§ Assignment:
Transcribe the full listing with no word altered.
--------
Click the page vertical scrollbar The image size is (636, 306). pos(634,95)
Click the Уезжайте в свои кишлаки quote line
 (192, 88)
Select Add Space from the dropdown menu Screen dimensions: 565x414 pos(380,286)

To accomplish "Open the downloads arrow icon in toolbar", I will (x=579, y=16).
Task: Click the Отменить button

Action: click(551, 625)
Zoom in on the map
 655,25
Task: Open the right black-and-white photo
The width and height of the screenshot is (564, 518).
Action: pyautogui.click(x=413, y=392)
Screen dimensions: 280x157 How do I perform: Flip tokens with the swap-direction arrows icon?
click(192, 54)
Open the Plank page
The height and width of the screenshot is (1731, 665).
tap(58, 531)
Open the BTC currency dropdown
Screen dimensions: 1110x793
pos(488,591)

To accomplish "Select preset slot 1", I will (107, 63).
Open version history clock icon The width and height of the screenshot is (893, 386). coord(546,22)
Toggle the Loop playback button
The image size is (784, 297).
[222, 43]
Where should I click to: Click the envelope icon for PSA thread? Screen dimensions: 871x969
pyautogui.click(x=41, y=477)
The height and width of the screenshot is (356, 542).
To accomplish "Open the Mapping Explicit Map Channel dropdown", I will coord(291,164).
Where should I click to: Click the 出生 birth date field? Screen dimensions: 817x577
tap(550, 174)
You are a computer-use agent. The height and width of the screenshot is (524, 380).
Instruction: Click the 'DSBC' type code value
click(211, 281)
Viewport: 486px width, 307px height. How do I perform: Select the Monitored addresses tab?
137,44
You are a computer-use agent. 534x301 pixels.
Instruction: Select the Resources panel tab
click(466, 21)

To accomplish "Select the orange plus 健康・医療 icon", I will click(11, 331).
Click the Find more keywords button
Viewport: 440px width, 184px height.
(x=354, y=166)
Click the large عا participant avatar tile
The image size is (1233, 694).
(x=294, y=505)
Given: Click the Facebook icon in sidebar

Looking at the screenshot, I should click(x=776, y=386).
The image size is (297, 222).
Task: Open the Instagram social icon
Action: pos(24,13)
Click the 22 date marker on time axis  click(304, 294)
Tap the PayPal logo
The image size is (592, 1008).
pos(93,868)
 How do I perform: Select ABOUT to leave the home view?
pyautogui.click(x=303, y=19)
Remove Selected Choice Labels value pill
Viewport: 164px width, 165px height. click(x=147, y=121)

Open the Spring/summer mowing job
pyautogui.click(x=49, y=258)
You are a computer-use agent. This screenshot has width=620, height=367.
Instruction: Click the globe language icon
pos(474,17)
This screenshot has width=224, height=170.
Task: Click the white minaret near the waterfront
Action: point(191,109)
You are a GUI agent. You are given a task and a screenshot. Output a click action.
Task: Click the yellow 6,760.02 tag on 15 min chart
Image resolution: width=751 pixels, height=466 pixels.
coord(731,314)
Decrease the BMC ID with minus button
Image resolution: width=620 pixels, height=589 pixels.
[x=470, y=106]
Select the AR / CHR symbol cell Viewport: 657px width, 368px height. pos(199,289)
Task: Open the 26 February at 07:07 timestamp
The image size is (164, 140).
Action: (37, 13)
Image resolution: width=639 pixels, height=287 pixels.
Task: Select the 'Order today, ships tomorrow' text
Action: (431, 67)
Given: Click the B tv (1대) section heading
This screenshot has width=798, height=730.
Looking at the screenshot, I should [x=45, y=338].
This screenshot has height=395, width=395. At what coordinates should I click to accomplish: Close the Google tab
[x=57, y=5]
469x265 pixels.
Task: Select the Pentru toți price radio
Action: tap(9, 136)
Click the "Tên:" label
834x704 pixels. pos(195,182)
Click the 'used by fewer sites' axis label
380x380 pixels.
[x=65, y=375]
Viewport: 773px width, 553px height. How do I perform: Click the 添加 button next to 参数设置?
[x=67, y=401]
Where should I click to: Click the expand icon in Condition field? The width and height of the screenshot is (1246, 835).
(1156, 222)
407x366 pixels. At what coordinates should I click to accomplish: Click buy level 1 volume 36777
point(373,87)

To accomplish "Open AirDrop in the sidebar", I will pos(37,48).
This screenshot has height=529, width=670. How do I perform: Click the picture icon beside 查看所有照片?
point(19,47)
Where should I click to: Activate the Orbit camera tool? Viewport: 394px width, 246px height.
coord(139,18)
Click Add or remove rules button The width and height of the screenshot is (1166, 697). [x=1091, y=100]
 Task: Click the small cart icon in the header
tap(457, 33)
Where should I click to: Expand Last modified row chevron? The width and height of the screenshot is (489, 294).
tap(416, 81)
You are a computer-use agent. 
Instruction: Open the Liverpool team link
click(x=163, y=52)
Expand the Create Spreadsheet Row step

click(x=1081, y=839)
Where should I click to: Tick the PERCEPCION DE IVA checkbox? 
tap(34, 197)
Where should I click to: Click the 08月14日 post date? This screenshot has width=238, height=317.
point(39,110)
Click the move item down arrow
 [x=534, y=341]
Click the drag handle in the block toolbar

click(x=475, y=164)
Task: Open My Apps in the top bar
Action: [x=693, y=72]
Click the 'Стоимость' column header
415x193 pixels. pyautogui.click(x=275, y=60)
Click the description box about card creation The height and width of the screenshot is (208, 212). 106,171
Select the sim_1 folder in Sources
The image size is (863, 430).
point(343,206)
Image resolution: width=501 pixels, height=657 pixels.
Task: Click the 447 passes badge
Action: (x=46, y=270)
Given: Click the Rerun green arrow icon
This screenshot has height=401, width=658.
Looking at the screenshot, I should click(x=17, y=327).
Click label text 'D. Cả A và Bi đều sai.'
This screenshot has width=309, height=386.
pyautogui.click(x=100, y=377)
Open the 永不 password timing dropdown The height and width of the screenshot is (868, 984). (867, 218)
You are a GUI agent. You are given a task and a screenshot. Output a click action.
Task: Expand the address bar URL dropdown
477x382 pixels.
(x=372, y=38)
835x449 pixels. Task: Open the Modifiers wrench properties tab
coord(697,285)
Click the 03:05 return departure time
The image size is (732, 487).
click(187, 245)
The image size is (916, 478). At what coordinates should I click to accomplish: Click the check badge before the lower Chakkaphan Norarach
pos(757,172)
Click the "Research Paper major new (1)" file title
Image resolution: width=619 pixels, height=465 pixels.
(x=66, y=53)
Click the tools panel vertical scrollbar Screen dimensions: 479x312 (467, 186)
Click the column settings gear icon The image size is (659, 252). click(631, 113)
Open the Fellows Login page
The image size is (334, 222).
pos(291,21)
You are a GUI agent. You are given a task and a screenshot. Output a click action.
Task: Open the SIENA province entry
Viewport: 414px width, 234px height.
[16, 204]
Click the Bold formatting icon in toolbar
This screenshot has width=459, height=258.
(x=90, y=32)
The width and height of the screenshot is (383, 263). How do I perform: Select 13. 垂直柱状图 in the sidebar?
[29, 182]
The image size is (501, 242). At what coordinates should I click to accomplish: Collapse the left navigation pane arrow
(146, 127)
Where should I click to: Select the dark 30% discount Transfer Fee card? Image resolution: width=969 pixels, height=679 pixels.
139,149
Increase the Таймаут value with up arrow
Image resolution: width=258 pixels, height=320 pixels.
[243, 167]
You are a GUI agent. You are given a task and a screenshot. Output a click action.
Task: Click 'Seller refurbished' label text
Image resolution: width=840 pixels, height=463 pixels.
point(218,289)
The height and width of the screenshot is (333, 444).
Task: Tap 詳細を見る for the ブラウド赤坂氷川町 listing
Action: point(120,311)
--------
§ Written response:
Click the page vertical scrollbar The image size is (636, 306). pos(634,95)
Click the Уезжайте в свои кишлаки quote line
 (192, 88)
Select Add Space from the dropdown menu Screen dimensions: 565x414 pos(380,286)

To accomplish "Open the downloads arrow icon in toolbar", I will (x=579, y=16).
Task: Click the Отменить button

Action: click(551, 625)
Zoom in on the map
 655,25
Task: Open the right black-and-white photo
The width and height of the screenshot is (564, 518).
Action: pyautogui.click(x=413, y=392)
Screen dimensions: 280x157 How do I perform: Flip tokens with the swap-direction arrows icon?
click(192, 54)
Open the Plank page
The height and width of the screenshot is (1731, 665).
tap(58, 531)
Open the BTC currency dropdown
Screen dimensions: 1110x793
pos(488,591)

To accomplish "Select preset slot 1", I will (107, 63).
Open version history clock icon The width and height of the screenshot is (893, 386). coord(546,22)
Toggle the Loop playback button
The image size is (784, 297).
[222, 43]
Where should I click to: Click the envelope icon for PSA thread? Screen dimensions: 871x969
pyautogui.click(x=41, y=477)
The height and width of the screenshot is (356, 542).
To accomplish "Open the Mapping Explicit Map Channel dropdown", I will coord(291,164).
Where should I click to: Click the 出生 birth date field? Screen dimensions: 817x577
tap(550, 174)
You are a computer-use agent. The height and width of the screenshot is (524, 380).
Instruction: Click the 'DSBC' type code value
click(211, 281)
Viewport: 486px width, 307px height. How do I perform: Select the Monitored addresses tab?
137,44
You are a computer-use agent. 534x301 pixels.
Instruction: Select the Resources panel tab
click(466, 21)

To accomplish "Select the orange plus 健康・医療 icon", I will click(11, 331).
Click the Find more keywords button
Viewport: 440px width, 184px height.
(x=354, y=166)
Click the large عا participant avatar tile
The image size is (1233, 694).
(x=294, y=505)
Given: Click the Facebook icon in sidebar

Looking at the screenshot, I should click(x=776, y=386).
The image size is (297, 222).
Task: Open the Instagram social icon
Action: pos(24,13)
Click the 22 date marker on time axis  click(304, 294)
Tap the PayPal logo
The image size is (592, 1008).
pos(93,868)
 How do I perform: Select ABOUT to leave the home view?
pyautogui.click(x=303, y=19)
Remove Selected Choice Labels value pill
Viewport: 164px width, 165px height. click(x=147, y=121)

Open the Spring/summer mowing job
pyautogui.click(x=49, y=258)
You are a computer-use agent. This screenshot has width=620, height=367.
Instruction: Click the globe language icon
pos(474,17)
This screenshot has width=224, height=170.
Task: Click the white minaret near the waterfront
Action: point(191,109)
You are a GUI agent. You are given a task and a screenshot. Output a click action.
Task: Click the yellow 6,760.02 tag on 15 min chart
Image resolution: width=751 pixels, height=466 pixels.
coord(731,314)
Decrease the BMC ID with minus button
Image resolution: width=620 pixels, height=589 pixels.
[x=470, y=106]
Select the AR / CHR symbol cell Viewport: 657px width, 368px height. pos(199,289)
Task: Open the 26 February at 07:07 timestamp
The image size is (164, 140).
Action: (37, 13)
Image resolution: width=639 pixels, height=287 pixels.
Task: Select the 'Order today, ships tomorrow' text
Action: (431, 67)
Given: Click the B tv (1대) section heading
This screenshot has width=798, height=730.
Looking at the screenshot, I should [x=45, y=338].
This screenshot has height=395, width=395. At what coordinates should I click to accomplish: Close the Google tab
[x=57, y=5]
469x265 pixels.
Task: Select the Pentru toți price radio
Action: tap(9, 136)
Click the "Tên:" label
834x704 pixels. pos(195,182)
Click the 'used by fewer sites' axis label
380x380 pixels.
[x=65, y=375]
Viewport: 773px width, 553px height. How do I perform: Click the 添加 button next to 参数设置?
[x=67, y=401]
Where should I click to: Click the expand icon in Condition field? The width and height of the screenshot is (1246, 835).
(1156, 222)
407x366 pixels. At what coordinates should I click to accomplish: Click buy level 1 volume 36777
point(373,87)

To accomplish "Open AirDrop in the sidebar", I will pos(37,48).
This screenshot has height=529, width=670. How do I perform: Click the picture icon beside 查看所有照片?
point(19,47)
Where should I click to: Activate the Orbit camera tool? Viewport: 394px width, 246px height.
coord(139,18)
Click Add or remove rules button The width and height of the screenshot is (1166, 697). [x=1091, y=100]
 Task: Click the small cart icon in the header
tap(457, 33)
Where should I click to: Expand Last modified row chevron? The width and height of the screenshot is (489, 294).
tap(416, 81)
You are a computer-use agent. 
Instruction: Open the Liverpool team link
click(x=163, y=52)
Expand the Create Spreadsheet Row step

click(x=1081, y=839)
Where should I click to: Tick the PERCEPCION DE IVA checkbox? 
tap(34, 197)
Where should I click to: Click the 08月14日 post date? This screenshot has width=238, height=317.
point(39,110)
Click the move item down arrow
 [x=534, y=341]
Click the drag handle in the block toolbar

click(x=475, y=164)
Task: Open My Apps in the top bar
Action: [x=693, y=72]
Click the 'Стоимость' column header
415x193 pixels. pyautogui.click(x=275, y=60)
Click the description box about card creation The height and width of the screenshot is (208, 212). 106,171
Select the sim_1 folder in Sources
The image size is (863, 430).
point(343,206)
Image resolution: width=501 pixels, height=657 pixels.
Task: Click the 447 passes badge
Action: (x=46, y=270)
Given: Click the Rerun green arrow icon
This screenshot has height=401, width=658.
Looking at the screenshot, I should click(x=17, y=327).
Click label text 'D. Cả A và Bi đều sai.'
This screenshot has width=309, height=386.
pyautogui.click(x=100, y=377)
Open the 永不 password timing dropdown The height and width of the screenshot is (868, 984). (867, 218)
You are a GUI agent. You are given a task and a screenshot. Output a click action.
Task: Expand the address bar URL dropdown
477x382 pixels.
(x=372, y=38)
835x449 pixels. Task: Open the Modifiers wrench properties tab
coord(697,285)
Click the 03:05 return departure time
The image size is (732, 487).
click(187, 245)
The image size is (916, 478). At what coordinates should I click to accomplish: Click the check badge before the lower Chakkaphan Norarach
pos(757,172)
Click the "Research Paper major new (1)" file title
Image resolution: width=619 pixels, height=465 pixels.
(x=66, y=53)
Click the tools panel vertical scrollbar Screen dimensions: 479x312 (467, 186)
Click the column settings gear icon The image size is (659, 252). click(631, 113)
Open the Fellows Login page
The image size is (334, 222).
pos(291,21)
You are a GUI agent. You are given a task and a screenshot. Output a click action.
Task: Open the SIENA province entry
Viewport: 414px width, 234px height.
[16, 204]
Click the Bold formatting icon in toolbar
This screenshot has width=459, height=258.
(x=90, y=32)
The width and height of the screenshot is (383, 263). How do I perform: Select 13. 垂直柱状图 in the sidebar?
[29, 182]
The image size is (501, 242). At what coordinates should I click to accomplish: Collapse the left navigation pane arrow
(146, 127)
Where should I click to: Select the dark 30% discount Transfer Fee card? Image resolution: width=969 pixels, height=679 pixels.
139,149
Increase the Таймаут value with up arrow
Image resolution: width=258 pixels, height=320 pixels.
[243, 167]
You are a GUI agent. You are given a task and a screenshot. Output a click action.
Task: Click 'Seller refurbished' label text
Image resolution: width=840 pixels, height=463 pixels.
point(218,289)
The height and width of the screenshot is (333, 444).
Task: Tap 詳細を見る for the ブラウド赤坂氷川町 listing
Action: point(120,311)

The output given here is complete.